§ **Quoted passage**:
========

February 2019 Tactical Market Update

March 12, 2019

L&S Risk Pulse™ Score

Caution +

The composite economic picture is mixed or unclear, indicating confusion in global markets. Valuations are questionable and volatility must be monitored.

L&S Risk Pulse™ Insights – “The Healing Continues”

General Comments

The S&P has posted gains in 10 of the past 11 weeks and has recovered almost all of the December swoon.  While still lower than the late September highs, the recovery has been quite substantial.

As we mentioned last month, the risks that were so threatening in December seem to have dissipated.  The Fed has backed away from suggesting it will continue to raise rates throughout this year.  Further, they have also suggested that they will not be reducing the size of their balance sheet so aggressively.

Worries over the escalation of the trade war between China and the U.S. also seems to have cooled.  Tariffs that were scheduled to go into effect at the beginning of March have been delayed.  Comments coming from the administration are far less bellicose, and the markets have been fed a continuing story that much progress on trade is being made.  While it is unclear whether actual progress will occur, or whether this is simply a political move by the administration to feed the market what it wants to hear, the fact that the tone is less aggressive has been very well received by investors.

The market has also been able to ignore some bad news and continue to move higher.  This is typically a good sign that the market can “climb the proverbial wall of worry.”  India and Pakistan have shot down each other’s fighter planes, and the market shrugged off this potential act of war from two nuclear powers.  A dispute over leadership in Venezuela, a member of OPEC, has also been met by the market with a shrug.

========

§ **Recorded information**:
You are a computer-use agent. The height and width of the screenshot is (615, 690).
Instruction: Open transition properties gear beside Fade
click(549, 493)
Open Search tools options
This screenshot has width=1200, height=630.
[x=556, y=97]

========

§ **What to work on**:
1. From the market update above, write out the passage starting at "The composite economic" and ending at "sheet so aggressively.".
2. According to the market update above, is each of these statements correct? (a) The S&P has posted gains in 10 of the past 11 weeks. (b) The tariffs scheduled for the beginning of March went into effect on time. (c) The S&P is now above its late September highs.

§ **Results for each task**:
1.
The composite economic picture is mixed or unclear, indicating confusion in global markets. Valuations are questionable and volatility must be monitored.

L&S Risk Pulse™ Insights – “The Healing Continues”

General Comments

The S&P has posted gains in 10 of the past 11 weeks and has recovered almost all of the December swoon.  While still lower than the late September highs, the recovery has been quite substantial.

As we mentioned last month, the risks that were so threatening in December seem to have dissipated.  The Fed has backed away from suggesting it will continue to raise rates throughout this year.  Further, they have also suggested that they will not be reducing the size of their balance sheet so aggressively.

2.
(a) Yes: "The S&P has posted gains in 10 of the past 11 weeks"
(b) No: "Tariffs that were scheduled to go into effect at the beginning of March have been delayed."
(c) No: "While still lower than the late September highs"